### Extract
--

For decades, long conversations and disagreements have taken place between the County of Kern and Historic Union Cemetery over ownership of the place where for years the county buried the indigent.
Earlier this week, the Historic Union Cemetery Association announced it would take over maintenance of the unkempt cemetery that the association general manager described as being county-owned.
But "ownership" seems to be a matter of interpretation.
Tony Ansolabehere, assistant assessor at the Kern County Assessor Recorder's office, said the question over who owns potter's field has been discussed multiple times over the years.
"There were long conversations about the legal stuff going on about ownership a long time ago and figuring out if that land belonged to the county or not," he said.
Assessor recorder files say potter's field is owned by Union Cemetery Association, Ansolabehere said Thursday, the day The Californian published a story about efforts to plant grass and irrigate the land.
The association's apparent ownership of the property was news to Dave Hepburn, general manager of Union Cemetery, which said in a news release it had "taken over" care of the property.
"I have no idea what this is about," Hepburn said in a phone interview Thursday afternoon, when told the county said the association owns potter's field. "I don't understand how they can say we own it if we have no documentation of that."
In the 19th century and just after World War II, indigent people were buried in potter's field through the county. The county purchased each individual plot from Union Cemetery. But ownership of these plots was not recorded, so Union Cemetery continues to hold fee title to them, according to Allan Krauter, senior administrative analyst from the county administrative office.

--

### Source data

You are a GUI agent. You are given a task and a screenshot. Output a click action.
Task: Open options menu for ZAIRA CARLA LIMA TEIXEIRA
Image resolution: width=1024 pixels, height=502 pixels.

--

Answer these questions from the article above on potter's field:
(a) What position does Tony Ansolabehere hold?
(b) According to the assessor recorder files, who owns potter's field?
(c) From whom did the county purchase each individual plot?

### Solution to this problem
(a) He is assistant assessor at the Kern County Assessor Recorder's office.
(b) The Union Cemetery Association owns it.
(c) The county purchased each plot from Union Cemetery.